The answer is usually yes, you should let your employer know that you're pursuing a degree. If you have a good relationship with your manager, they might be more understanding if you need time off for school or mental health breaks. Some employers even help finance an employee's degree if it's relevant to the employer's mission and the employee agrees to a certain period of service after graduating.

How Many Hours a Week Should I Work as a Full-Time Student?


This depends on your goals, but research indicates that academic performance often degrades once students begin working more than 20 hours weekly. Interestingly, students who work 15-20 hours per week have stronger outcomes than those who don't work at all. So the answer may be 15-20 hours per week if your aim is to earn the best possible grades — but if your chief goal is to graduate with as little debt as you can, then you may want to work 30-40 hours.

How Do You Finish School While Working Full Time?

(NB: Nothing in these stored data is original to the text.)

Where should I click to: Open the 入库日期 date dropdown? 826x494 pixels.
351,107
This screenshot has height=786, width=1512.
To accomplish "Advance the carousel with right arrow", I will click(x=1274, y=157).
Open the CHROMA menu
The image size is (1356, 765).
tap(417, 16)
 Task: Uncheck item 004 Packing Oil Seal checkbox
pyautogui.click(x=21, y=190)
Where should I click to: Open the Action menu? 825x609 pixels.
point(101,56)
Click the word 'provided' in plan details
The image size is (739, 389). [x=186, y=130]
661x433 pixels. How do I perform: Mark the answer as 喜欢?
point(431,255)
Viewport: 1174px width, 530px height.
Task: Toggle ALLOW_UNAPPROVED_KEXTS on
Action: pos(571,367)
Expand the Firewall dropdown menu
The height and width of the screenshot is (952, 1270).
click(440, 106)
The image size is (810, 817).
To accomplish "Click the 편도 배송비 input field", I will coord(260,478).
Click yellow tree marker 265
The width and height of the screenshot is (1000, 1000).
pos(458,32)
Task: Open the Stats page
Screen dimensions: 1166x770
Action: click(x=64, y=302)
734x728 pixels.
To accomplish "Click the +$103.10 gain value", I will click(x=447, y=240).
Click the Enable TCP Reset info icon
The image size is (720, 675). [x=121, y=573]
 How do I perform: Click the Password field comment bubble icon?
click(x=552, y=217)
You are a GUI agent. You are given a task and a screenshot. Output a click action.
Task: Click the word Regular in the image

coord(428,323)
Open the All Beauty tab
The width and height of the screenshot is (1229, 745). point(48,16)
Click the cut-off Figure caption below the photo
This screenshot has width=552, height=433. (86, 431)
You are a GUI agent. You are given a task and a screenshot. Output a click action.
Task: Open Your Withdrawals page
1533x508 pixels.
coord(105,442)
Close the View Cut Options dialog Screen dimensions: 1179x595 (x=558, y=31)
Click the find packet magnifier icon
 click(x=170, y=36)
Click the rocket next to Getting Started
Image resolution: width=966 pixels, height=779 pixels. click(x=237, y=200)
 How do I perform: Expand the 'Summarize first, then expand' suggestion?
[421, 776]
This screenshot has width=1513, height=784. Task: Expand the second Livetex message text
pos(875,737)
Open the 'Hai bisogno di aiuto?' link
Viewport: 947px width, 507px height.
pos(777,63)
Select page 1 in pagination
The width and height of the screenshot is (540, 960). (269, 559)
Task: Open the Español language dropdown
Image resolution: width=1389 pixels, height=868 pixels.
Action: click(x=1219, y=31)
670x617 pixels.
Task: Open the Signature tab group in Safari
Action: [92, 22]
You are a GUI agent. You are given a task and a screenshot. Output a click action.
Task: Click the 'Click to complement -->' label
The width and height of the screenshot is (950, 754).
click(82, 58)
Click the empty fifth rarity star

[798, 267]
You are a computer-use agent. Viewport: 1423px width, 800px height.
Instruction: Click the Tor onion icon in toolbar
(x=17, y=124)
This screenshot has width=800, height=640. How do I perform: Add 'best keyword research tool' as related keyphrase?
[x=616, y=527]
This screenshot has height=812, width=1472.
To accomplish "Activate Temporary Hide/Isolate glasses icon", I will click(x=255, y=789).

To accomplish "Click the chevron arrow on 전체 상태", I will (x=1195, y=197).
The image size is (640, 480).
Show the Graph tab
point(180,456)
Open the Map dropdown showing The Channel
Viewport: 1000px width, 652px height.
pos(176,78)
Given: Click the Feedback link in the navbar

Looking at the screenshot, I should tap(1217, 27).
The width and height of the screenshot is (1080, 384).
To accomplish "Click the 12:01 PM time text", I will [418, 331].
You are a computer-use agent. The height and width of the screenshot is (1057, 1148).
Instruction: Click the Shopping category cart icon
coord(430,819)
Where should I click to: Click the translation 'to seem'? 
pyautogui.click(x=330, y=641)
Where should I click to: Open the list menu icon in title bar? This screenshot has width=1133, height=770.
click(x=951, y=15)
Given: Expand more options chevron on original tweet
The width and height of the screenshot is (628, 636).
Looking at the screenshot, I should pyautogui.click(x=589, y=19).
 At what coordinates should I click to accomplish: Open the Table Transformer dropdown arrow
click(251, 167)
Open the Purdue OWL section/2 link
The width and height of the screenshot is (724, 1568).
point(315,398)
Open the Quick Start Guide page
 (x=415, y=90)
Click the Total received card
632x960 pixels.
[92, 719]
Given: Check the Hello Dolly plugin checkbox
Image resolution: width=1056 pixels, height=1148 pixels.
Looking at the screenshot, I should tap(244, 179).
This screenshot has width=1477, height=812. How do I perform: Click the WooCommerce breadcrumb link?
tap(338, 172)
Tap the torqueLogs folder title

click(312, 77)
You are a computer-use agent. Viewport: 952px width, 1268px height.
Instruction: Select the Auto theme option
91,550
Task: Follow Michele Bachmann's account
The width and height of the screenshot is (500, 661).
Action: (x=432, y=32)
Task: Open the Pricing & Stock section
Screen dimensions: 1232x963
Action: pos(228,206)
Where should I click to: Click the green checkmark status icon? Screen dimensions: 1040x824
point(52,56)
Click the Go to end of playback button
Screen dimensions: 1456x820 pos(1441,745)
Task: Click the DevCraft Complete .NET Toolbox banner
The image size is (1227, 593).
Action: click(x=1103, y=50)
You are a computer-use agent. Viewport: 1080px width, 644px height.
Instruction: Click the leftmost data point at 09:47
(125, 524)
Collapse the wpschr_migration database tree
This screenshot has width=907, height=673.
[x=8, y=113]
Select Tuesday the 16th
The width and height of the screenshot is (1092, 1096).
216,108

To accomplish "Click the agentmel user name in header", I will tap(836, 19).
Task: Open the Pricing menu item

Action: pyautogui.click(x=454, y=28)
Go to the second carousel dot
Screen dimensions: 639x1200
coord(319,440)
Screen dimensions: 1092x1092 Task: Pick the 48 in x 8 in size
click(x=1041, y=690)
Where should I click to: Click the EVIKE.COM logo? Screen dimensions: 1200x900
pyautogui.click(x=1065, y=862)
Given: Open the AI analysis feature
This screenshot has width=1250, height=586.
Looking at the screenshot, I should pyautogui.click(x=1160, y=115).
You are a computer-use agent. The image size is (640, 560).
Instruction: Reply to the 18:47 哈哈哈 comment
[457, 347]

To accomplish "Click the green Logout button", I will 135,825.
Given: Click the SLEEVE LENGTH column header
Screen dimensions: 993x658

It takes determination, organization, and effective time management to complete your degree while earning a paycheck. You may need a system for organizing coursework, lecture-watching and reading time, work project due dates if applicable, and personal obligations. Your academic advisor is a good resource on the college side, and it helps to have buy-in from your manager at work and any partner and family in your life.

Bottom Line

You're choosing a challenging path by pursuing higher education while working full time, but many graduates have managed it successfully. Whether you're seeking an undergraduate or graduate degree, it's helpful to set and update goals periodically, stay organized, and exercise self-care related to your physical health, mental well-being, and personal relationships.